● **STUDY QUESTIONS**:
1) Answer these questions from the co-expression analysis page, marking each answer with the letter of its question.
(a) What must be true of both stainings before co-expression analysis is meaningful?
(b) Which mode is called the most intuitive starting point when you want overlap?
(c) With what can co-expression be viewed once it is calculated?
2) For each statement, say whether the co-expression analysis page supports it. Give yes or no, then quote the deciding words from the page.
(a) The EITHER mode counts only cells that express exactly one of the two markers.
(b) A weak staining passes its weakness on to the co-expression summary.
(c) The asymmetric modes are ON / ON and OFF / OFF.
3) Pick up the co-expression analysis page after its last sentence and continue writing it.

● **DOCUMENT TEXT**:
Neuro QP Docs

Co-expression Analysis

Co-expression analysis lets you compare two stainings together instead of interpreting each staining separately.

Use it when the scientific question is about overlap, separation, or relationship between two markers.

What co-expression means here

In this context, co-expression analysis asks how cells are distributed across combinations of two marker states.

Depending on the mode you choose, Neuro QP can summarize cells that are:

  • positive for both markers
  • positive for the first marker but not the second
  • positive for the second marker but not the first
  • negative for both markers
  • positive for either marker

This allows you to move from a single-marker question to a paired-marker question.

Before you calculate

Co-expression analysis is only meaningful if both stainings are individually trustworthy first.

Before using it, make sure that:

  • both stainings have models you trust
  • the corresponding single-staining Results look reasonable
  • the comparison itself matches a real biological question

If one staining is weak or unreliable, the co-expression summary will inherit that weakness.

The co-expression modes

Each mode answers a slightly different question:

  • ON / ON: cells expressing both markers
  • ON / OFF: cells expressing the first marker but not the second
  • OFF / ON: cells expressing the second marker but not the first
  • OFF / OFF: cells expressing neither marker
  • EITHER: cells expressing one marker or the other or both

In practice, ON / ON is the most intuitive starting point when you want overlap.

The asymmetric modes, ON / OFF and OFF / ON, are especially useful when you want to study separation between two marker-defined populations.

How to interpret the output

Once calculated, co-expression can be viewed with the same plot families used elsewhere in Statistics.

● **DATA PROVIDED**:
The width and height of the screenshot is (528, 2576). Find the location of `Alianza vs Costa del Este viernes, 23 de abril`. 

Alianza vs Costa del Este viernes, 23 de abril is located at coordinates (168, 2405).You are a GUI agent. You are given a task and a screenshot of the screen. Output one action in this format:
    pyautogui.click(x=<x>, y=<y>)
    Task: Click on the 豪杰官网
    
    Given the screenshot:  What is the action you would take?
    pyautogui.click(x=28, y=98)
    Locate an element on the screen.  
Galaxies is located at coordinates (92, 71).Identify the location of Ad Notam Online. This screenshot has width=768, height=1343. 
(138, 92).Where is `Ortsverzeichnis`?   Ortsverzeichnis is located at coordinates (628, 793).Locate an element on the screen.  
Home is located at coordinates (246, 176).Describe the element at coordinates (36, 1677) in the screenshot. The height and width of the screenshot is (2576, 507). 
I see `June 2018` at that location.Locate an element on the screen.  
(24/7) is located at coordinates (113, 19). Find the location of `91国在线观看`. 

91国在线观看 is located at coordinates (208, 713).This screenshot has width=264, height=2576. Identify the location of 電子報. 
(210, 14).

● **ANSWERS FOR THE EXERCISE**:
1)
(a) Each staining must be individually trustworthy first.
(b) ON / ON.
(c) The same plot families used elsewhere in Statistics.

2)
(a) No: "cells expressing one marker or the other or both"
(b) Yes: "the co-expression summary will inherit that weakness"
(c) No: "The asymmetric modes, ON / OFF and OFF / ON"

3)
That means you can study co-expression patterns as:

  • broad heatmap patterns
  • direct grouped comparisons
  • anatomical distributions across brain regions

The key is to keep the selected mode in mind at all times.

A strong pattern in ON / ON and a strong pattern in EITHER do not mean the same thing biologically.

Common pitfalls

A few interpretation mistakes are easy to make:

  • treating any overlap as evidence of strong co-expression without checking the exact mode
  • interpreting co-expression before validating each staining separately
  • comparing modes without realizing they represent different biological subsets

A practical workflow

A good workflow for co-expression is:

  1. review each staining on its own first
  2. choose the staining pair based on a clear biological hypothesis
  3. start with ON / ON if overlap is the main question
  4. use the other modes only when they help answer a more specific population question
  5. compare the co-expression view with the single-staining summaries so the interpretation stays grounded

Used this way, co-expression analysis is not just an extra visualization. It becomes a more precise way to describe how two markers relate within the same study.